Supplied text:
By on January 12, 2026 in Training Transformer Models 0

Some language models are too large to train on a single GPU. When the model fits on a single GPU but cannot be trained with a large batch size, you can use data parallelism. However, when the model is too large to fit on a single GPU, you need to split it across multiple GPUs. In this article, you will learn how to use pipeline parallelism to split models for training. In particular, you will learn about:

  • What is pipeline parallelism
  • How to use pipeline parallelism in PyTorch
  • How to save and restore the model with pipeline parallelism

Let’s get started!

Train Your Large Model on Multiple GPUs with Pipeline Parallelism.
Photo by Ivan Ivankovic. Some rights reserved.

Overview

This article is divided into six parts; they are:

  • Pipeline Parallelism Overview
  • Model Preparation for Pipeline Parallelism
  • Stage and Pipeline Schedule
  • Training Loop
  • Distributed Checkpointing
  • Limitations of Pipeline Parallelism

Pipeline Parallelism Overview

Pipeline parallelism means creating the model as a pipeline of stages. If you have worked on a scikit-learn project, you may be familiar with the concept of a pipeline. An example of a scikit-learn pipeline is:

When you pass data to this pipeline, it is processed by the first stage (StandardScaler), and the output is passed to the second stage (LogisticRegression).

A transformer model is typically just a stack of transformer blocks. Each block takes one tensor as input and produces one tensor as output. This makes it a perfect candidate for a pipeline: each stage is a transformer block, and the blocks are chained together. Executing the pipeline is mathematically equivalent to executing the model.

With a transformer model, it is straightforward to create a pipeline manually. At a high level, all you need to do is the following:

However, this method is not efficient. When you run the stage1 model on GPU 0, GPUs 1 and 2 are idle. Only after stage1 finishes and the tensor output1 is ready, can you work on the stage2 model on GPU 1, and so on.

In PyTorch, there is infrastructure for managing the pipeline to keep all GPUs busy. This is based on the concept of micro-batches: instead of processing a batch of size $N$, you split the batch into $n$ micro-batches of size $N/n$ each. When stage2 processes the $i$-th micro-batch, stage1 can process the $(i+1)$-th micro-batch. Once all micro-batches are processed, aggregate the results to produce the final output.

Let’s see how you can implement a training script for pipeline parallelism in PyTorch.

Entries shown:

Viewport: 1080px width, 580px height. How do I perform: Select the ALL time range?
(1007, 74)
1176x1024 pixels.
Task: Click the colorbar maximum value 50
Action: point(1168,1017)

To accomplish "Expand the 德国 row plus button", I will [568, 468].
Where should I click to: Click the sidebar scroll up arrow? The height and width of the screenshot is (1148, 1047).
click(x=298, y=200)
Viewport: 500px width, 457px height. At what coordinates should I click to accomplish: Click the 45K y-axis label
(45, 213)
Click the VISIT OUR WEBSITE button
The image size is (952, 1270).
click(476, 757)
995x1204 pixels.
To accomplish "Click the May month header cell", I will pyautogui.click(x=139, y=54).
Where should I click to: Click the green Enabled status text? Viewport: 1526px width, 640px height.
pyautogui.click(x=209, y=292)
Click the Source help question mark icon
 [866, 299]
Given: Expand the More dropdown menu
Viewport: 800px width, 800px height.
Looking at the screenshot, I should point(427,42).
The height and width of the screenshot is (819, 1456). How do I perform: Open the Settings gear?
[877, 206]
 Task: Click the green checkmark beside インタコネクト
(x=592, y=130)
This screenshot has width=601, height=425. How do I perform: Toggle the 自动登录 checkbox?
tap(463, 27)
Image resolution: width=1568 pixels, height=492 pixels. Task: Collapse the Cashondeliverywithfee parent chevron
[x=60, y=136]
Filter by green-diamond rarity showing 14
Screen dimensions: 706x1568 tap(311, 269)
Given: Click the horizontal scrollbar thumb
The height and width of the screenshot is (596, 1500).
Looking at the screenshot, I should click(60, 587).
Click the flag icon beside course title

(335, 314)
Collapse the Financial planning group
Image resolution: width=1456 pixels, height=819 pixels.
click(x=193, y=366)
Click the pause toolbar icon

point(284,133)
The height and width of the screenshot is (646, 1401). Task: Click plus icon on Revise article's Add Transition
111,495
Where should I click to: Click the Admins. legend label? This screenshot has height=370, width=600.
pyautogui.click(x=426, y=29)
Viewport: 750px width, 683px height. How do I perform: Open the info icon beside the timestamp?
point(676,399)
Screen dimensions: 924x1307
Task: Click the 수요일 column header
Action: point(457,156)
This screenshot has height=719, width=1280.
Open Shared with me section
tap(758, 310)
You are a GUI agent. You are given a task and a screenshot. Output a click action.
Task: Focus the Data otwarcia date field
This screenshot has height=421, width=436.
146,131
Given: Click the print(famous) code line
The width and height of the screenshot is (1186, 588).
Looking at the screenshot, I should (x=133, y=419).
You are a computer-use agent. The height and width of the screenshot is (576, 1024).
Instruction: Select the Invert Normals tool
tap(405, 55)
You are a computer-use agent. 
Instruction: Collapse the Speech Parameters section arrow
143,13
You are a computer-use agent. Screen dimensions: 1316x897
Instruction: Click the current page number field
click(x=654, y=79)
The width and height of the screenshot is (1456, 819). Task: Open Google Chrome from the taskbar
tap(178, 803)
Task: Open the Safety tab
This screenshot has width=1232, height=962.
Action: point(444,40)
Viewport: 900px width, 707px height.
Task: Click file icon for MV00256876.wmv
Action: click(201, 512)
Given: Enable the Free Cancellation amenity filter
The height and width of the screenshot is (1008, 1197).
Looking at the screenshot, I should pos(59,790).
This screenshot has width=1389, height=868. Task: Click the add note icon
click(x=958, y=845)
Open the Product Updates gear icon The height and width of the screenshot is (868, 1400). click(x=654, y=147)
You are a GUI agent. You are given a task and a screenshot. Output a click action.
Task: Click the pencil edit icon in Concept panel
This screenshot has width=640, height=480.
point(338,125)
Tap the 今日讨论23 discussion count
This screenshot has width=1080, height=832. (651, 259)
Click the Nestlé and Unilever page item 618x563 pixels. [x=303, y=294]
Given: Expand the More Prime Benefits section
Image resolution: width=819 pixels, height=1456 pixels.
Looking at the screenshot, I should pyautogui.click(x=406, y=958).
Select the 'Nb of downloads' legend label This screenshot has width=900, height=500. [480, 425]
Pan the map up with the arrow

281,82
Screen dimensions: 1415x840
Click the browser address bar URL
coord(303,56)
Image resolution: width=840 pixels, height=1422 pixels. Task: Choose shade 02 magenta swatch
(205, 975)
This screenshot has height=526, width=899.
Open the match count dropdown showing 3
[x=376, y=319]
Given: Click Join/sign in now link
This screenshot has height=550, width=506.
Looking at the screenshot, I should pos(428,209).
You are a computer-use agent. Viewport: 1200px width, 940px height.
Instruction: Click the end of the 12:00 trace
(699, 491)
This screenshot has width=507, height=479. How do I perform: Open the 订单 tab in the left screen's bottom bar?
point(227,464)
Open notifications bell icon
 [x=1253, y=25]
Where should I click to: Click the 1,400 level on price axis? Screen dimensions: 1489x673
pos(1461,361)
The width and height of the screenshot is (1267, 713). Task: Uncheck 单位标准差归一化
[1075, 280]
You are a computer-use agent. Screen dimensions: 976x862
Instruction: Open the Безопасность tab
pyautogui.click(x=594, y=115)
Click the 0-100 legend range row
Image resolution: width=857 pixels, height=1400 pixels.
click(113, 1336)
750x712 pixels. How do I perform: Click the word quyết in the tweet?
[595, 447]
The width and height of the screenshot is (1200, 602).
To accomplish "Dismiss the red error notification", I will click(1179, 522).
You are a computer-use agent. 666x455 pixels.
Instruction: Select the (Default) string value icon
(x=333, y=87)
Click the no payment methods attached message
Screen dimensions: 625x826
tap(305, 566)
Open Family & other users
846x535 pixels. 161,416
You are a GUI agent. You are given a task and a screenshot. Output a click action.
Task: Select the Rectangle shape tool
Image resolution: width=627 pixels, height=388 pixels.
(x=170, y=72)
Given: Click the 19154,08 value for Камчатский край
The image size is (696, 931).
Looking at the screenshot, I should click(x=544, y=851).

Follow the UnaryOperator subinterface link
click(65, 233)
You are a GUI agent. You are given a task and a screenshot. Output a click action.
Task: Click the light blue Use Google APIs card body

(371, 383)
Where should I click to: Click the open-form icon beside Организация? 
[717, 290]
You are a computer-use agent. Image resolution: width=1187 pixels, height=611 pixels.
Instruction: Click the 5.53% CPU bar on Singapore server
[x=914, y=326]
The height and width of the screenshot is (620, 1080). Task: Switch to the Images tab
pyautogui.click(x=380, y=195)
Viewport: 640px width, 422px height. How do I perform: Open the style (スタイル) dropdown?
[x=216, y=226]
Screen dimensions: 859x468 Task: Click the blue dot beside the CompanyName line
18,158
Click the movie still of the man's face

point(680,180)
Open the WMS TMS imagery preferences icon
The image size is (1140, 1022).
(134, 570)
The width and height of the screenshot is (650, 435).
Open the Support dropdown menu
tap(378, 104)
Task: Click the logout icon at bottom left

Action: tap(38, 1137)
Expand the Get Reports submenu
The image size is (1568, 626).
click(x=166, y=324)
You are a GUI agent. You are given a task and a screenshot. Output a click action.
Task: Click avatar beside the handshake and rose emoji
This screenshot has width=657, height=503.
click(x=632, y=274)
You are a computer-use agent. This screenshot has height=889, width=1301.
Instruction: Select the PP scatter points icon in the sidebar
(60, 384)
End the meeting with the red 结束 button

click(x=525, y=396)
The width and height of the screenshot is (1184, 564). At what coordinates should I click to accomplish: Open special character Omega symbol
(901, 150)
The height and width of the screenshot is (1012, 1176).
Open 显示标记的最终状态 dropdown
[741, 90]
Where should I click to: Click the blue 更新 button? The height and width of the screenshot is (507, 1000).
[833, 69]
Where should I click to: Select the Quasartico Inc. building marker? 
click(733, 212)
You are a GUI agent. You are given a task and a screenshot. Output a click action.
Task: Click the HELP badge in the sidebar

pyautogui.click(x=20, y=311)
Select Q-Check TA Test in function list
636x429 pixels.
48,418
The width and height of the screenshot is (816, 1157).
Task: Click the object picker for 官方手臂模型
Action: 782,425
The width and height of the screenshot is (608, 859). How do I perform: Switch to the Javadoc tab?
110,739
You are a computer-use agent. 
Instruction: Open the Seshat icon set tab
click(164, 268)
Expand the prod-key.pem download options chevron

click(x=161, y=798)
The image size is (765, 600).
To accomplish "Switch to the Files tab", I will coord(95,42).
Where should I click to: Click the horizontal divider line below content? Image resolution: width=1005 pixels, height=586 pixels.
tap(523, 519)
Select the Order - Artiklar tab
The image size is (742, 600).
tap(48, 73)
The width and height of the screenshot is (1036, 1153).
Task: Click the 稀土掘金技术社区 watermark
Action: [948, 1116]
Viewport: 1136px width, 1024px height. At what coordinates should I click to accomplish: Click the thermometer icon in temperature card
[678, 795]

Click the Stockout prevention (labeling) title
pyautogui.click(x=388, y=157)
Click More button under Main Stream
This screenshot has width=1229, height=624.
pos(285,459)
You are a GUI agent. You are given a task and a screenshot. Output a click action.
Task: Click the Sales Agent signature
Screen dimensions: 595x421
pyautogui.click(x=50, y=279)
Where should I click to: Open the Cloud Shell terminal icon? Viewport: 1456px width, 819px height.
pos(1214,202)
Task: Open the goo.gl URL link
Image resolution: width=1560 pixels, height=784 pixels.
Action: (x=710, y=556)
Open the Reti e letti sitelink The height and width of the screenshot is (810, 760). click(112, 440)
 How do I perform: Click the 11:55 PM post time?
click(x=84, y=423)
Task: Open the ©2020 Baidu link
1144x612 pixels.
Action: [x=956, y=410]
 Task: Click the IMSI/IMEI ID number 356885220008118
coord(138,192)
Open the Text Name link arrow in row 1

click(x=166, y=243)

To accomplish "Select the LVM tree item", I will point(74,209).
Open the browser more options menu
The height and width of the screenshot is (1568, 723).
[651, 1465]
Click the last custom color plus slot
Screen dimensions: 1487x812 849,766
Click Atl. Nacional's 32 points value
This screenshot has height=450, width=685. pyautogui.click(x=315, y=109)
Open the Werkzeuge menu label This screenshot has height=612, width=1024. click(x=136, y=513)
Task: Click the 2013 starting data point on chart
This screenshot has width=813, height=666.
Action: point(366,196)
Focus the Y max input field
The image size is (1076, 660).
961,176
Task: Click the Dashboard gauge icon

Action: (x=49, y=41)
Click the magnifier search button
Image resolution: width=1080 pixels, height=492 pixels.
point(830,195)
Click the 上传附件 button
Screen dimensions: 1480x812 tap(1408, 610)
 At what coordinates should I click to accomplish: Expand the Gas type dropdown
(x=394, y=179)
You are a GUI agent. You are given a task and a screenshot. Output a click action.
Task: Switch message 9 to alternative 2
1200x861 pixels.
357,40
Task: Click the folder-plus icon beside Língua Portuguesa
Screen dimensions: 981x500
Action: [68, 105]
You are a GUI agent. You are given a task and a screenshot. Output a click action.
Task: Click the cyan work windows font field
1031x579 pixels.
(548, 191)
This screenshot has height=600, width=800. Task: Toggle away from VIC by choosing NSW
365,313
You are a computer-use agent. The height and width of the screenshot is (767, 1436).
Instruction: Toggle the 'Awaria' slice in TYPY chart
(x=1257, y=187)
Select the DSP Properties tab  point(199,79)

Work to complete:
[a] Please decide whether each statement below agrees with the pipeline parallelism article. For each, answer yes or no and quote the article's deciding words.
(i) The article is split into six parts.
(ii) In the manual pipeline, GPUs 1 and 2 keep working while the stage1 model runs on GPU 0.
(iii) Data parallelism is an option when the model fits on a single GPU but cannot be trained with a large batch size.
[b] Using the pipeline parallelism article, answer each question below.
(i) On what date was the article posted?
(ii) What is the second stage of the scikit-learn pipeline example?
(iii) What does each transformer block take as input and produce as output?
[c] Carry on the pipeline parallelism article after its last sentence with the next section, on preparing a model for pipeline parallelism.

Responses per task:
[a]
(i) Yes: "This article is divided into six parts"
(ii) No: "When you run the stage1 model on GPU 0, GPUs 1 and 2 are idle."
(iii) Yes: "When the model fits on a single GPU but cannot be trained with a large batch size, you can use data parallelism."

[b]
(i) January 12, 2026
(ii) LogisticRegression
(iii) One tensor as input and one tensor as output

[c]
Warning: The PyTorch pipeline parallelism API is experimental and may change in the future. The code in this article was tested on PyTorch 2.9.1. Running the code on a different PyTorch version may not work.

Model Preparation for Pipeline Parallelism

If your model can fit on a single GPU, distributed data parallel is preferable. When you need pipeline parallelism, your model is likely too large to fit on a single device.

Before you set up the pipeline, you need to create your model first. You have two options: either create the model for one stage so it fits on your GPU, or create the full model on a fake device and then trim it before transferring it to an actual GPU. The former requires defining your model with a stage argument in its constructor so that a particular stage can be created. For the latter, you can do the following:

The model is created using the class LlamaForPretraining defined in the previous post. If the model is too large, instantiating it would cause an out-of-memory error. Here, you create the model on a fake device meta. When a model is created on meta, the weights are not allocated.

In the code above, you partition the model into three stages: at rank 0 (the first stage), the model keeps the embedding layer and the first 1/3 of the decoder layers. At rank 1 (the second stage), the model keeps only the middle 1/3 of the decoder layers. At rank 2 (the third stage), the model keeps the last 1/3 of the decoder layers, the final normalization layer, and the prediction head. Components not needed in a particular stage are set to None. These stages have no overlap and tightly partition the model.

To make such a model work, you need to modify the model code so that when a component is None, it is skipped in the forward pass. This needs to be done in the classes LlamaModel and LlamaForPretraining:

You can see that several if-statements are added to check if the component is None before allowing it to process the hidden_states tensor.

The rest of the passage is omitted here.